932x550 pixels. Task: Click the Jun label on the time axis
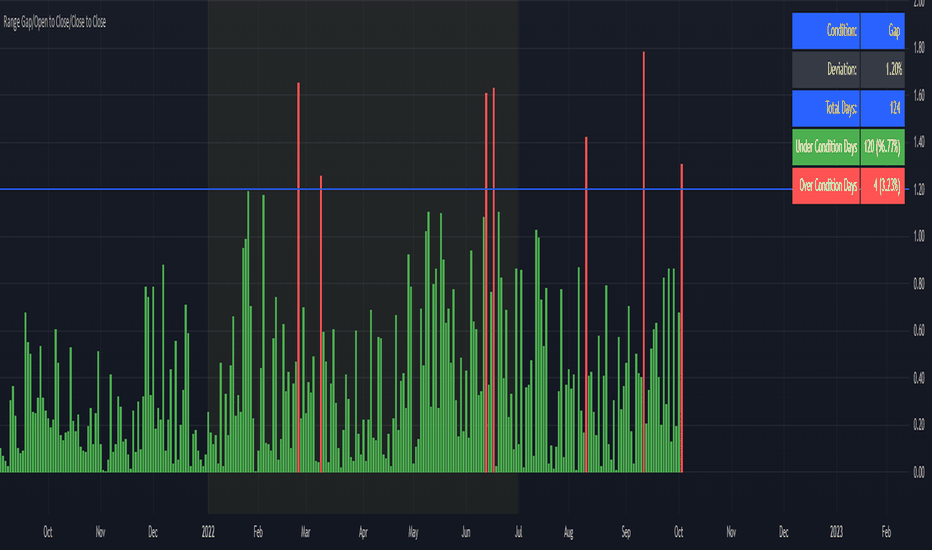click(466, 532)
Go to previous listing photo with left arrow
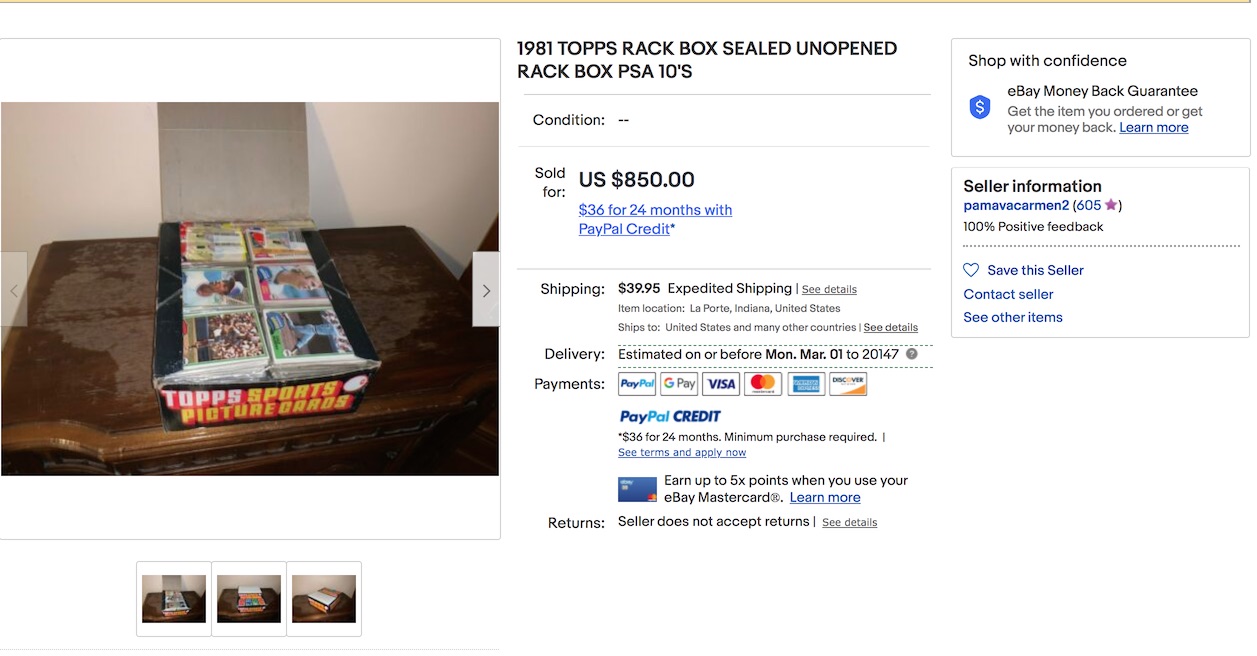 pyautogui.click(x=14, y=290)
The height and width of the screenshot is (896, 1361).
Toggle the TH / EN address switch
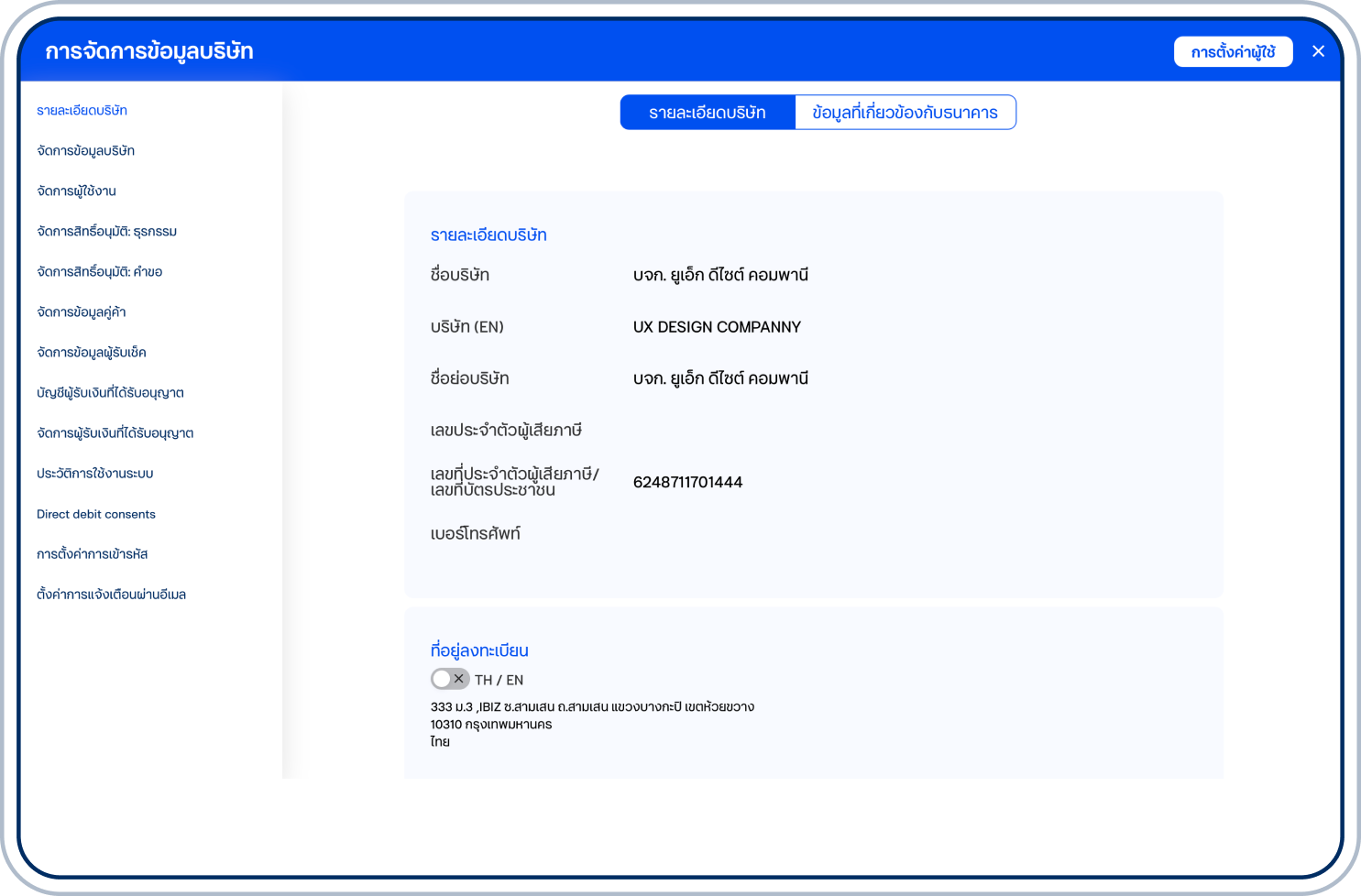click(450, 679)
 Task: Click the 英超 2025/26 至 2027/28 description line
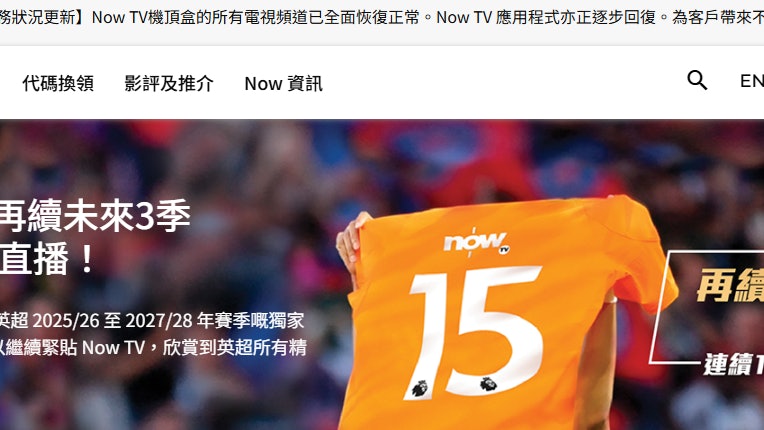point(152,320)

> _Instructions for the task_:
Copy each of the entries above precisely, and drop whatever pictures they hold.

> _Answer to this problem_:
932x550 pixels. Task: Click the Jun label on the time axis
click(466, 532)
Go to previous listing photo with left arrow
 pyautogui.click(x=14, y=290)
The height and width of the screenshot is (896, 1361).
Toggle the TH / EN address switch
click(450, 679)
 Task: Click the 英超 2025/26 至 2027/28 description line
point(152,320)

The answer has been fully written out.